Hi I'm I'm 14 and for two months now I have been suffering extreme tiredness, tests, blood test, scans have been done and they all come back negative. I also have other symptoms pins and needles in arms and legs, joint pain in leg and knees, constant dim headache and bad headaches, nausea and feeling faint, I started back atschool this week but couldn't do it, I can't concentrate, or think and socialising is so hard, the school is sorting out half days for me. I'm sleeping around 16 hours a day. sometimes i just find it hard to eat caus it's so tiring. I just need someone to talk to who understands. I'm still waiting to get diagonesed with m.e. Sorry for going on hope someone can help so u don't feel alone.
Hey Megan, I'm so sorry to read about how unwell you've been feeling.
I got my diagnosis around 4 years ago after over 10 years of symptoms and tests with no answers.
Half days seem like a good place to start so you can bank your energy a bit and a diagnosis will hopefully help your school understand how to support you with your education.
I think it's great you've reached out to the community, it's really useful to find some people who really 'get it'. Hang in there.
Thanks it's getting quite frustrating for me as I'm ussally really enhetic and sporty and alway on the go and doing stuff with friends. Has they been any treatment that has helped you? My parents think it's m.e so we're trying to get a diagnoses. Hopefully the half days will be good and really help. What have been your experiences with m.e? My parents try to understand but I've Been taking my anger out on them. Thanks
Hi Megan, i can relate to what your saying, mine hit after glandular fever in my early twenties.

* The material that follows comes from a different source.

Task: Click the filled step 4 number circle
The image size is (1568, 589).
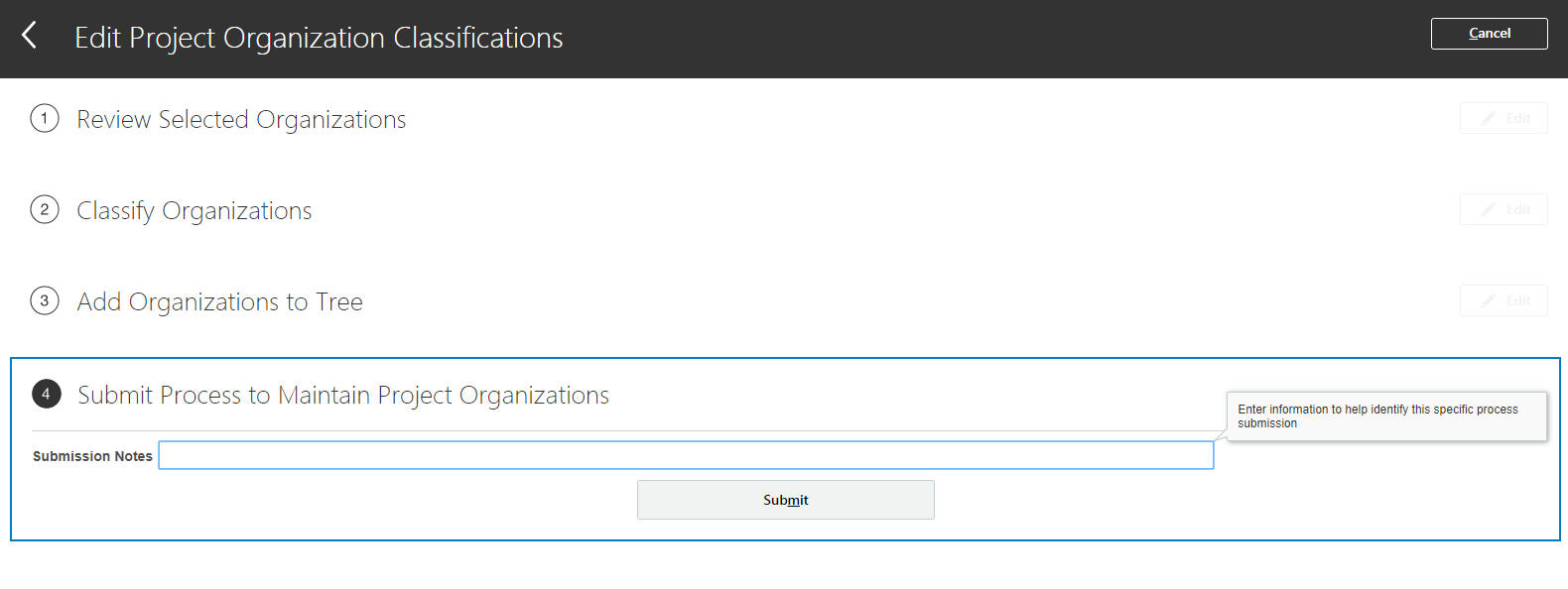Action: 46,394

Stopped me working for a number of years.
My doctor told me to take exercise, good nutrition, lots of natural whole foods and bank energy. That means being choosey about activities. We just can't do everything. I found I had a number of food intolerances which were affecting digestion and immune response.

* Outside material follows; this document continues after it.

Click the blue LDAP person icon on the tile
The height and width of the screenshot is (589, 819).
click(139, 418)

Exercise wise that wasn't easy, fatigue is a battle and body gets sore but it definitely helped. Physically and emotionally and psychologically - I used to be super fit and healthy..I didn't recognise that myself after a few years with m.e but building exercise back into life was a big turning point. Started off with wallking around the block and built from there and it was some days 1 forward and 2 back. If I got a cold it was back to square 1 but I am a determined stubborn sort.
I will say it's very important to wait for your diagnosis and work with doctor specifically for where you are at with your illness. It sounds very acute for yourself at the moment and for some people with m.e exercise seems to make their symptoms significantly worse so try and be as patient as you can while you wait on results. Hopefully you'll have access to a specialist who can steer you in right direction.
I take things 1 day at a time. Sometimes I feel okish, other days rough, some days more energy, some days I struggle all day at work then have to come home and go to bed. My weekends are usually kept light so I can recover. It's a journey and as you get to understand the condition you will find out what works for you and your body.
I can totally understand you feeling angry. Just try to remember mom and dad will be very worried and desperate to help you so keep sharing your thoughts and experiences with them.